I had a custom tank made to fit perfectly where the TV used to be. The size is basically the standard 75gal. (48x18x20) that was shortened by 4 inches. So the current size is 44x18x20, or roughly 70 gallons. I plan on putting doors on the cabinet below, fabricating a canopy above, and trim it all up for a built-in look.










Well, that's where I'm at now. I'm still in the process of learning and accumulating more aquarium stuff and I have basic plan for this project. If you have any ideas, especially with pictures please post and help a newbie out.


----------



## F8LBITEva (Nov 9, 2007)

thats such an awesome idea! Its going to look perfect there, good job. def post pics when its done.


----------



## John_Auberry (Dec 14, 2006)

Id paint the tank trim black.....looks great.


----------



## acrosstic (Mar 24, 2008)

Nice. I like the idea as well. Almost will look built into the wall when your done.


----------



## partsrep (Mar 14, 2005)

Cool! :dancing:


----------



## tkromer (Aug 17, 2007)

It may just be me or it may be the angle of the pictures, but I think that tank should sit up higher. Otherwise, that nook is perfect :thumb: Send us pictures as you progress!

--Tommy


----------



## gtsum (Feb 25, 2008)

great idea..looks good!


----------



## CDMOK (Mar 28, 2008)

If I HAD a TV nook, I'd probably use it as a stand 

I did, however, saw off my old entertainment center so just the bottom cabinets were left. It is my currnent 75 gl. stand. :thumb:


----------



## lamster (Mar 21, 2008)

Thanks for all the input and compliments.

Here's a quick update on the progress of the tank. I'm almost done trimming up the tank.
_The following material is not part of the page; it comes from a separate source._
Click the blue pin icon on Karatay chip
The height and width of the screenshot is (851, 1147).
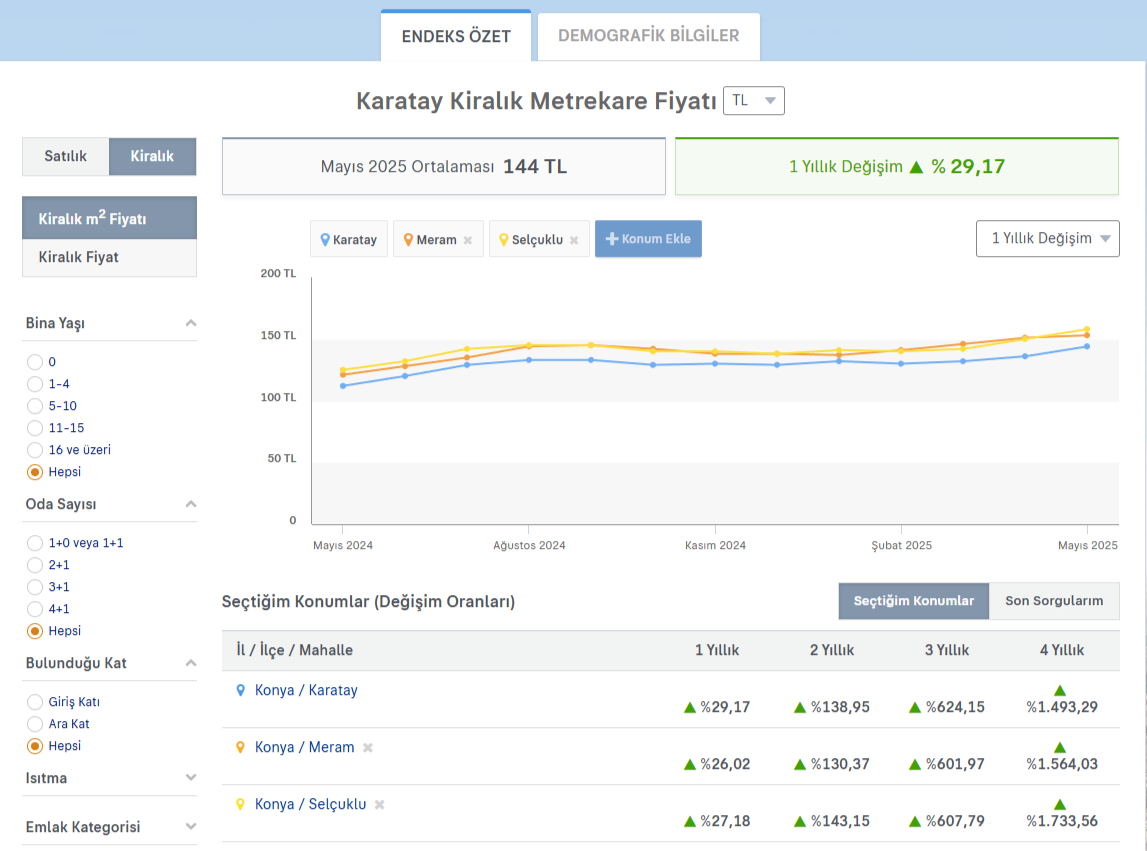click(324, 240)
I've still got to putty up the nail holes, caulk the seams, and primer/paint. I made it so that the top lid comes off for maintenance.
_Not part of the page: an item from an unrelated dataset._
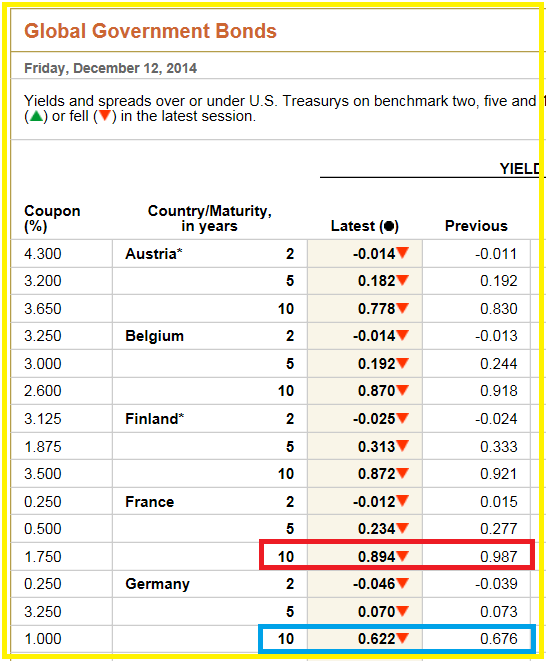This screenshot has width=546, height=661.
Task: Select the Austria country label
Action: point(153,254)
I've also been collecting some Texas holely rock for the aquarium. I can't believe how abundant these rocks are around here. The best part is that it's FREE! Here's my collection so far. I think I have enough.
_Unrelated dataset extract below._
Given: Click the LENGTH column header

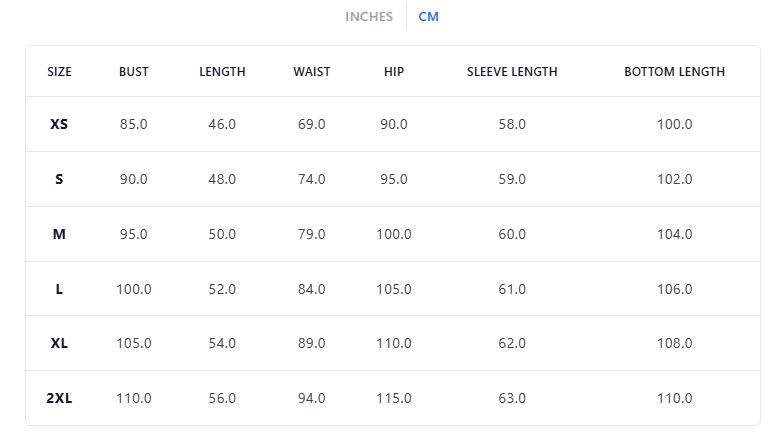Looking at the screenshot, I should coord(222,72).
I've also picked up a couple bags of white 3M Colorquartz for the substrate.:









Can't wait to get it all done so that I can start cycling the water and getting some :fish:


----------



## Guest (Apr 17, 2008)

lamster said:


> Thanks for all the input and compliments.
> 
> Here's a quick update on the progress of the tank. I'm almost done trimming up the tank. I've still got to putty up the nail holes, caulk the seams, and primer/paint. I made it so that the top lid comes off for maintenance.
> 
> ...


where did you get the sand im just wondering cuz i can never find any white sand ty in advance


----------



## IrkedCitizen (Apr 26, 2007)

It is coming around nicely.

I do have a concern though and it is with the stand. The problem is can that stand hold the weight of the tank once it is full? It can hold a television fine but when that tank is full of water it will weigh roughly 600lbs I guarantee that television doesn't weigh that much.


----------



## TheeMon (May 11, 2004)

umm i have a huge window ceal-seal -cill (sp?) and i put a 50gal breeder on it, with a homemade bottom(kuz it sticks out 9 inches) it looks great


----------



## f u z z (Mar 19, 2008)

That is going to be an awesome additon to that room. Great choice on rocks and substrate. i wish i lived in TX only to be able to find that rock for free. i could make a small fortune selling it all.


----------



## shovelnose (Jul 21, 2005)

Wow! Thats a great idea. Looks good!

The best I have is a 50 gal in a old sony 25" console tv. Sorry no pics.(lost my camera cord).


----------



## Sin in Style2 (Feb 6, 2004)

IrkedCitizen said:


> It is coming around nicely.
> 
> I do have a concern though and it is with the stand. The problem is can that stand hold the weight of the tank once it is full? It can hold a television fine but when that tank is full of water it will weigh roughly 600lbs I guarantee that television doesn't weigh that much.


Guessing from the picture it looks to be about 1" thickness on the cabinet structure. Below that looks like typical wall frame work with 2x4s. Should be enough support to hold a 75g tank. This is of course without knowing what kind of wood that cabinet is made out of.


----------



## danielle l. (Apr 14, 2008)

that is gonna look sweet :thumb: good luck & pleaz post pics after its done


----------